◆ **Dataset entries**
┌────────

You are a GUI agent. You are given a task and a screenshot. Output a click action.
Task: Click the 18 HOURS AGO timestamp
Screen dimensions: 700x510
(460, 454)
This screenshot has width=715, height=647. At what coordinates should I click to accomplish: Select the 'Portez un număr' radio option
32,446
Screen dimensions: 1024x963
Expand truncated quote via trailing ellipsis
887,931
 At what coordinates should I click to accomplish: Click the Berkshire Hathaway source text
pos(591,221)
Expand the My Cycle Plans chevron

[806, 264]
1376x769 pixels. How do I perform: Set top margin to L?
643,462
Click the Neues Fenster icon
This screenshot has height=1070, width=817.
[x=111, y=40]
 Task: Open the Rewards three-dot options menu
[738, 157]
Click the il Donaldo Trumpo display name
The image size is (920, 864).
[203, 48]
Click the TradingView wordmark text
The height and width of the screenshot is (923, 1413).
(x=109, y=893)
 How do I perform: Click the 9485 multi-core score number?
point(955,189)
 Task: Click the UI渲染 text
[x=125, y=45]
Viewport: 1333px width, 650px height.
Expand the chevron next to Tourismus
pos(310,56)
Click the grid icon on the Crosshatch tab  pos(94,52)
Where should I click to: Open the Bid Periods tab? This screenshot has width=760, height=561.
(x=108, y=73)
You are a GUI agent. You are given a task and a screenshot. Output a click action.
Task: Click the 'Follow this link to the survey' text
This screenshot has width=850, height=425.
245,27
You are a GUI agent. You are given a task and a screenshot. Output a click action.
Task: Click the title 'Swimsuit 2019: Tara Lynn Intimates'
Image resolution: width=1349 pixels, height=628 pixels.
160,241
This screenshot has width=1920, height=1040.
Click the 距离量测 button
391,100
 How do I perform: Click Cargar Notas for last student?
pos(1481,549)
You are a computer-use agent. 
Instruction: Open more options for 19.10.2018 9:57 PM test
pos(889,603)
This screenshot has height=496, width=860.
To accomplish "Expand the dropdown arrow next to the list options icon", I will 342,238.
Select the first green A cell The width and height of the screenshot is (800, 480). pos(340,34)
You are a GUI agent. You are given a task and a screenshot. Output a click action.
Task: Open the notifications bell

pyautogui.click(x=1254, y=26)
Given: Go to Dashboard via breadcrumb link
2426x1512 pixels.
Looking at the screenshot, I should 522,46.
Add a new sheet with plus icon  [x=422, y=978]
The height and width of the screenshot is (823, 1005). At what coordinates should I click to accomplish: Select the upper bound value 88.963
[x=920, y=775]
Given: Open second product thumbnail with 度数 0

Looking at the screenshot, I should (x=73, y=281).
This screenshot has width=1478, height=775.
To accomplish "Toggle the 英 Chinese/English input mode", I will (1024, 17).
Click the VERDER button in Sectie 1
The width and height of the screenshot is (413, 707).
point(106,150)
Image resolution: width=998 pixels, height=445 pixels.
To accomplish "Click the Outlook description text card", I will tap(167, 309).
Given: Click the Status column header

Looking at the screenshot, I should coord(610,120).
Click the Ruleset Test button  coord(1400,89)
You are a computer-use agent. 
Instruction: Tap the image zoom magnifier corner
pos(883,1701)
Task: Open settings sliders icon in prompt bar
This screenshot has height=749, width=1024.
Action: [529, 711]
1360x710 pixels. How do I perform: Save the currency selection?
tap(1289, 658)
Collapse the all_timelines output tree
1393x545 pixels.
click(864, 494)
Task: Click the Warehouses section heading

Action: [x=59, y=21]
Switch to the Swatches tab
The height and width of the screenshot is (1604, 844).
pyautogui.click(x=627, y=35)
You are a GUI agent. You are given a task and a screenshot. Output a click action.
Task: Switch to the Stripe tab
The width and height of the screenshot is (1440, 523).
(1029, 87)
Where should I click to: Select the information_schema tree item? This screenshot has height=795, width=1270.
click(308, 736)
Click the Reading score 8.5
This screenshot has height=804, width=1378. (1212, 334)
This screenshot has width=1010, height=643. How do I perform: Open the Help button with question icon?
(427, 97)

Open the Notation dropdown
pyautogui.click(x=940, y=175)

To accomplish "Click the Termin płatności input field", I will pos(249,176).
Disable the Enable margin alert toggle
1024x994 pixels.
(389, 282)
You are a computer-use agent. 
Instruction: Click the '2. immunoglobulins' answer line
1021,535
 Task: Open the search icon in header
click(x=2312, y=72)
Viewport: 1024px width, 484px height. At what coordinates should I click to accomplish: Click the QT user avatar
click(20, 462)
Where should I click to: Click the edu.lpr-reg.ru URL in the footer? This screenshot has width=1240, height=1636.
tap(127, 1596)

└────────

◆ **Required work**
Reproduce the preceding entries exactly and completely.

◆ **Reply to the exercise**
You are a GUI agent. You are given a task and a screenshot. Output a click action.
Task: Click the 18 HOURS AGO timestamp
Screen dimensions: 700x510
(460, 454)
This screenshot has width=715, height=647. At what coordinates should I click to accomplish: Select the 'Portez un număr' radio option
32,446
Screen dimensions: 1024x963
Expand truncated quote via trailing ellipsis
887,931
 At what coordinates should I click to accomplish: Click the Berkshire Hathaway source text
pos(591,221)
Expand the My Cycle Plans chevron

[806, 264]
1376x769 pixels. How do I perform: Set top margin to L?
643,462
Click the Neues Fenster icon
This screenshot has height=1070, width=817.
[x=111, y=40]
 Task: Open the Rewards three-dot options menu
[738, 157]
Click the il Donaldo Trumpo display name
The image size is (920, 864).
[203, 48]
Click the TradingView wordmark text
The height and width of the screenshot is (923, 1413).
(x=109, y=893)
 How do I perform: Click the 9485 multi-core score number?
point(955,189)
 Task: Click the UI渲染 text
[x=125, y=45]
Viewport: 1333px width, 650px height.
Expand the chevron next to Tourismus
pos(310,56)
Click the grid icon on the Crosshatch tab  pos(94,52)
Where should I click to: Open the Bid Periods tab? This screenshot has width=760, height=561.
(x=108, y=73)
You are a GUI agent. You are given a task and a screenshot. Output a click action.
Task: Click the 'Follow this link to the survey' text
This screenshot has width=850, height=425.
245,27
You are a GUI agent. You are given a task and a screenshot. Output a click action.
Task: Click the title 'Swimsuit 2019: Tara Lynn Intimates'
Image resolution: width=1349 pixels, height=628 pixels.
160,241
This screenshot has width=1920, height=1040.
Click the 距离量测 button
391,100
 How do I perform: Click Cargar Notas for last student?
pos(1481,549)
You are a computer-use agent. 
Instruction: Open more options for 19.10.2018 9:57 PM test
pos(889,603)
This screenshot has height=496, width=860.
To accomplish "Expand the dropdown arrow next to the list options icon", I will 342,238.
Select the first green A cell The width and height of the screenshot is (800, 480). pos(340,34)
You are a GUI agent. You are given a task and a screenshot. Output a click action.
Task: Open the notifications bell

pyautogui.click(x=1254, y=26)
Given: Go to Dashboard via breadcrumb link
2426x1512 pixels.
Looking at the screenshot, I should 522,46.
Add a new sheet with plus icon  [x=422, y=978]
The height and width of the screenshot is (823, 1005). At what coordinates should I click to accomplish: Select the upper bound value 88.963
[x=920, y=775]
Given: Open second product thumbnail with 度数 0

Looking at the screenshot, I should (x=73, y=281).
This screenshot has width=1478, height=775.
To accomplish "Toggle the 英 Chinese/English input mode", I will (1024, 17).
Click the VERDER button in Sectie 1
The width and height of the screenshot is (413, 707).
point(106,150)
Image resolution: width=998 pixels, height=445 pixels.
To accomplish "Click the Outlook description text card", I will tap(167, 309).
Given: Click the Status column header

Looking at the screenshot, I should coord(610,120).
Click the Ruleset Test button  coord(1400,89)
You are a computer-use agent. 
Instruction: Tap the image zoom magnifier corner
pos(883,1701)
Task: Open settings sliders icon in prompt bar
This screenshot has height=749, width=1024.
Action: [529, 711]
1360x710 pixels. How do I perform: Save the currency selection?
tap(1289, 658)
Collapse the all_timelines output tree
1393x545 pixels.
click(864, 494)
Task: Click the Warehouses section heading

Action: [x=59, y=21]
Switch to the Swatches tab
The height and width of the screenshot is (1604, 844).
pyautogui.click(x=627, y=35)
You are a GUI agent. You are given a task and a screenshot. Output a click action.
Task: Switch to the Stripe tab
The width and height of the screenshot is (1440, 523).
(1029, 87)
Where should I click to: Select the information_schema tree item? This screenshot has height=795, width=1270.
click(308, 736)
Click the Reading score 8.5
This screenshot has height=804, width=1378. (1212, 334)
This screenshot has width=1010, height=643. How do I perform: Open the Help button with question icon?
(427, 97)

Open the Notation dropdown
pyautogui.click(x=940, y=175)

To accomplish "Click the Termin płatności input field", I will pos(249,176).
Disable the Enable margin alert toggle
1024x994 pixels.
(389, 282)
You are a computer-use agent. 
Instruction: Click the '2. immunoglobulins' answer line
1021,535
 Task: Open the search icon in header
click(x=2312, y=72)
Viewport: 1024px width, 484px height. At what coordinates should I click to accomplish: Click the QT user avatar
click(20, 462)
Where should I click to: Click the edu.lpr-reg.ru URL in the footer? This screenshot has width=1240, height=1636.
tap(127, 1596)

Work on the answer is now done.